As technology and expertise improve, more advanced minimally invasive surgical procedures are being successfully performed. Established procedures include laparoscopic Nissen fundoplication, video-assisted thoracoscopic (VATS) lobectomy, laparoscopic esophageal myotomy and many others. The application of minimally invasive surgical techniques to resect esophageal carcinoma has been recently investigated.

There are multiple series in the literature reporting the use of laparoscopy or video-assisted thoracoscopy to complete esophagectomy.27 Jagot et al. report nine patients that underwent laparoscopic mobilization of the stomach for esophageal replacement (6 patients with abdominal laparoscopic approach combined with right thoracotomy and 3 with transhiatal laparoscopic esophagectomy). All three patients with transhiatal approach required a right upper quadrant mini-laparotomy for resection of the lesser curvature and pyloroplasty.2 Many other studies have demonstrated the feasibility of thoracoscopic esophageal mobilization: Dexter et al. reported 24 patients, Law et al. reported 22 patients and McAnena et al. reported 9 patients that underwent thoracoscopic dissection of the esophagus in conjunction with a laparotomy and cervical anastomosis.35 Robertson et al. reported 17 patients who underwent thoracoscopic assisted Ivor-Lewis esophagectomy, with 5 patients requiring open thoracotomy.6 All of these studies demonstrated significant complications and no benefit over standard procedures. DePaula et al. from Brazil were the first investigators to report their experience with laparoscopic transhiatal esophagectomy.7 In their study, the laparoscopic procedure was performed on 12 patients through five abdominal wall trocars with the surgeon standing between the patient's legs. Gastric mobilization, transhiatal esophageal mobilization and pyloromyotomy was accomplished using videolaparoscopy in all except one patient who required conversion to open surgery. A feeding tube was not placed. Postoperative complications included pleural effusion (n=3), anastomotic leakage (n=1) transitory dysphonia (n=3) and dumping (n=l). Long-term follow-up has not been reported.

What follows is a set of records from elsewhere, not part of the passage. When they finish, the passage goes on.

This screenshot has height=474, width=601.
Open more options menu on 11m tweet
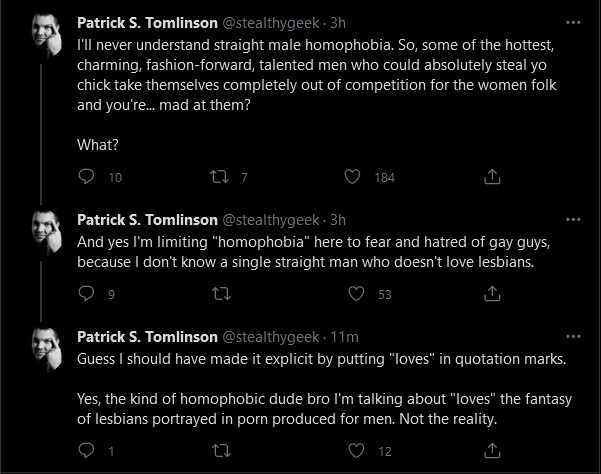573,336
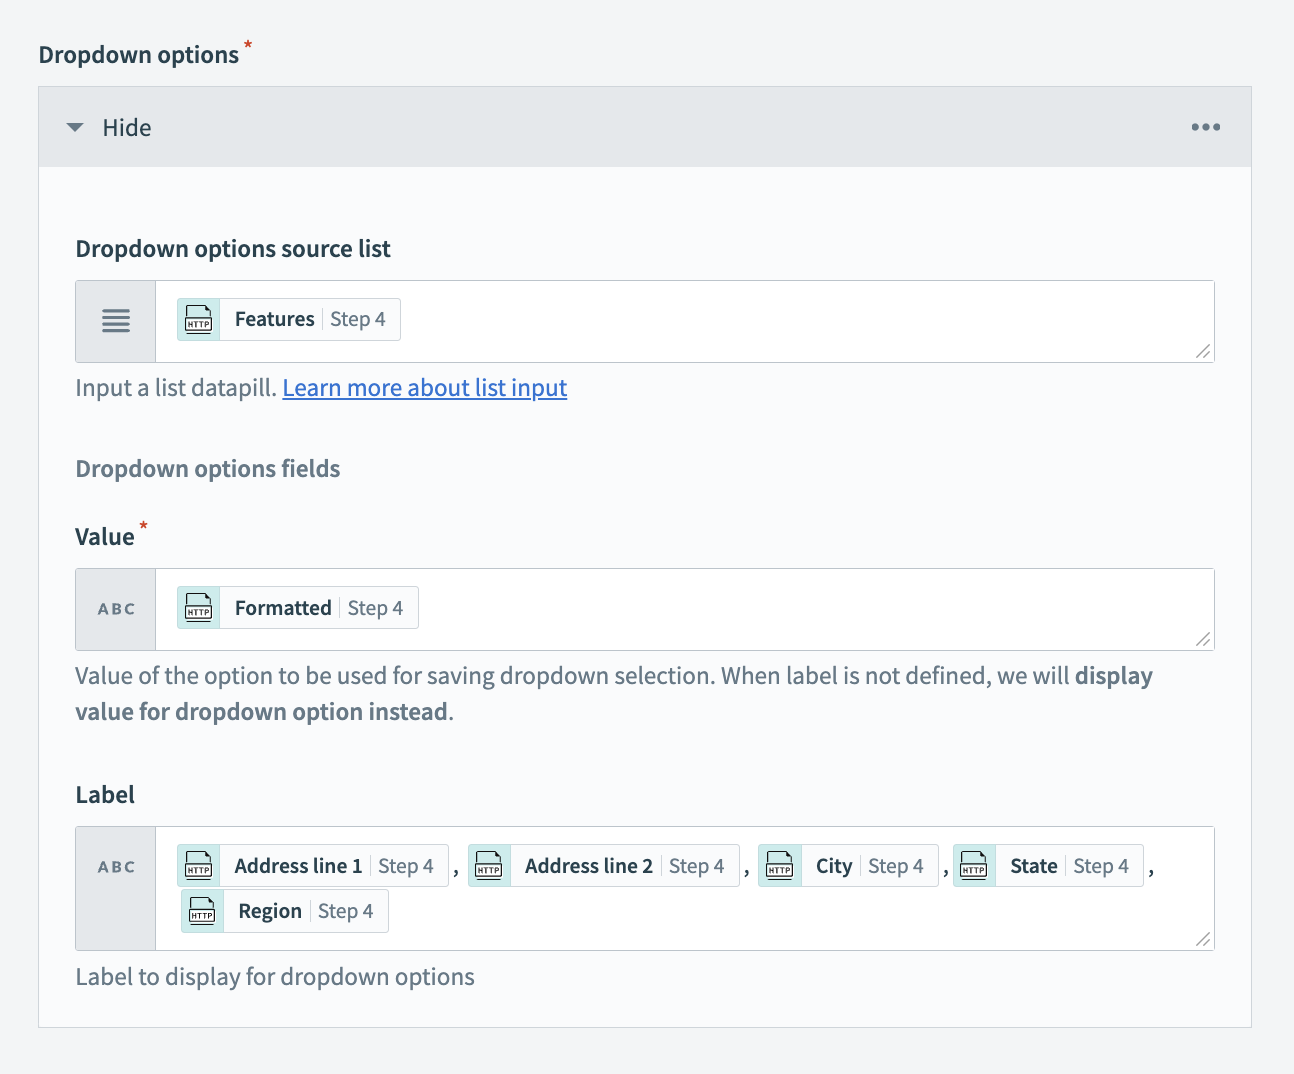Click empty area in Value input field
The height and width of the screenshot is (1074, 1294).
click(800, 609)
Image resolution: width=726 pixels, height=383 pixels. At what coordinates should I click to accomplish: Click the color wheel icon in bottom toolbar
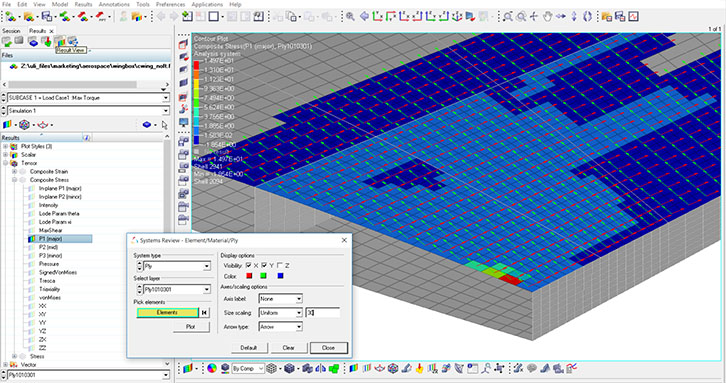(x=212, y=369)
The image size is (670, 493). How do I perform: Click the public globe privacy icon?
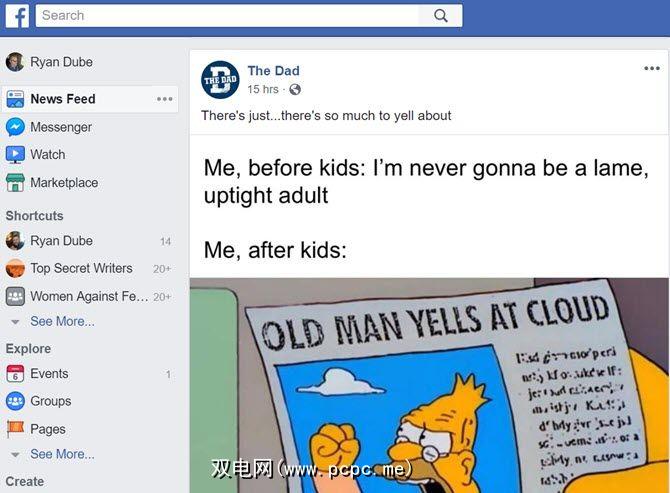click(295, 89)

In this report, we describe a case of total laparoscopic transhiatal esophagectomy. The laparoscopic technique accomplishes the same objective as the open procedure. The key elements of transhiatal esophagectomy, including esophageal hiatus mobilization, gastric mobilization, division of short gastric vessels, blunt periesophageal dissection, pyloromyotomy, esophagogastric transection, and transhiatal gastric pull-up, can all be performed using laparoscopic techniques. The cervical anastomosis can be performed in the conventional fashion through a limited cervical incision. There are several important points we have learned in performing laparoscopic transhiatal esophagectomy. First, the camera port and the operating ports must be placed near the costal margin to provide adequate reach and visualization during the transhiatal dissection. Second, a self-retaining device is helpful to elevate the left lobe of the liver to expose the gastro-esophageal hiatus. Third, the harmonic scalpel provides excellent hemostasis during division of the short gastric and aortoesophageal vessels. Lastly, a mediastinoscope can help to facilitate upper esophageal dissection.

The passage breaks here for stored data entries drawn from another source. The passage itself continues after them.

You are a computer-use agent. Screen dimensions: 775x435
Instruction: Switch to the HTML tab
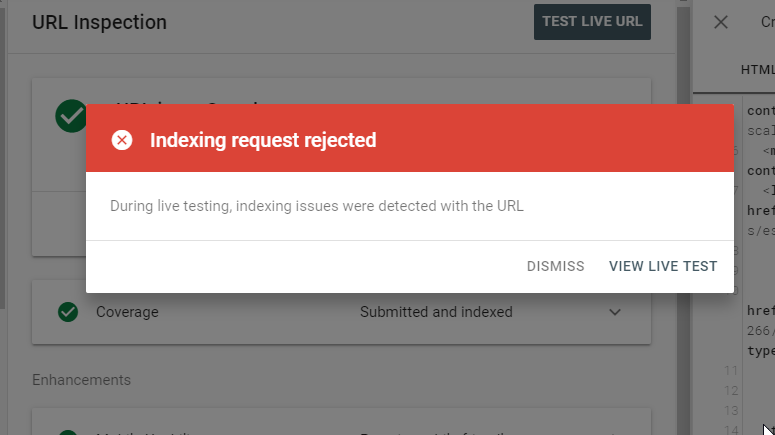[758, 70]
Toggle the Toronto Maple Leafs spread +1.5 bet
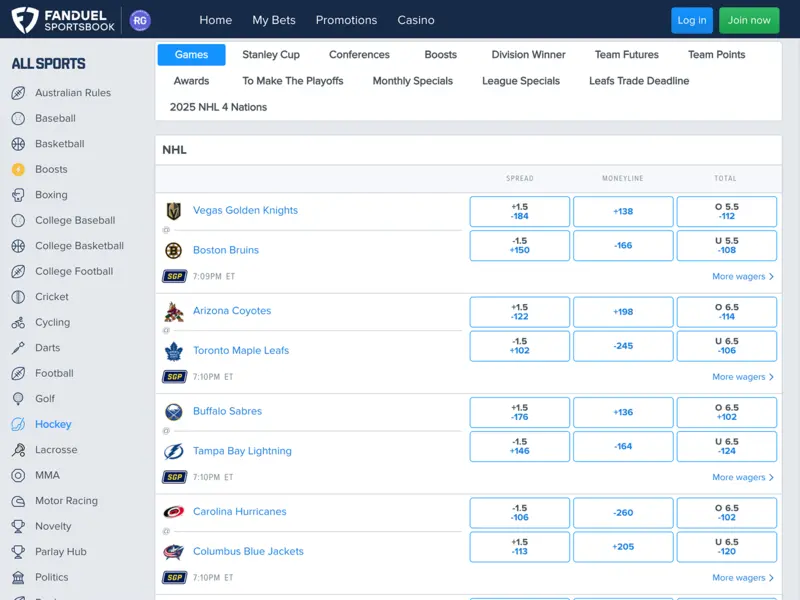The width and height of the screenshot is (800, 600). point(519,346)
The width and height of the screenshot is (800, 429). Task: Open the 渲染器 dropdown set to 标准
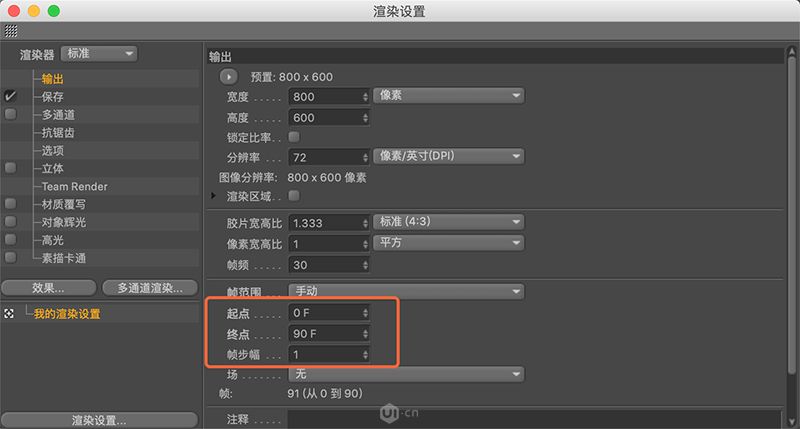99,54
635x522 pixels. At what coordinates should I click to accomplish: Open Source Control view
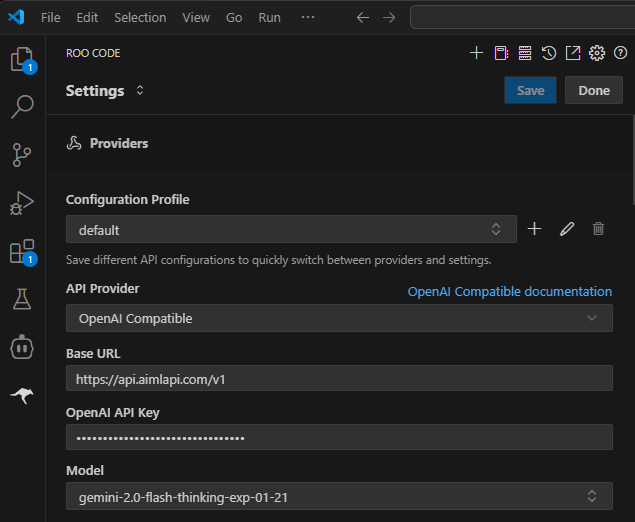(22, 154)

In summary, laparoscopic transhiatal esophagectomy is a complex but feasible approach to esophagectomy. Selected patients with high-grade Barrett's esophagus, carcinoma in-situ or early esophageal cancer could potentially benefit from a minimally invasive esophagectomy. Further studies are required to determine advantages over open esophagectomy.

Footnotes

Video presented at the annual meeting of the Society of American Gastrointestinal Endoscopic Surgeons (SAGES), San Diego, California, USA, March 19-21, 1997.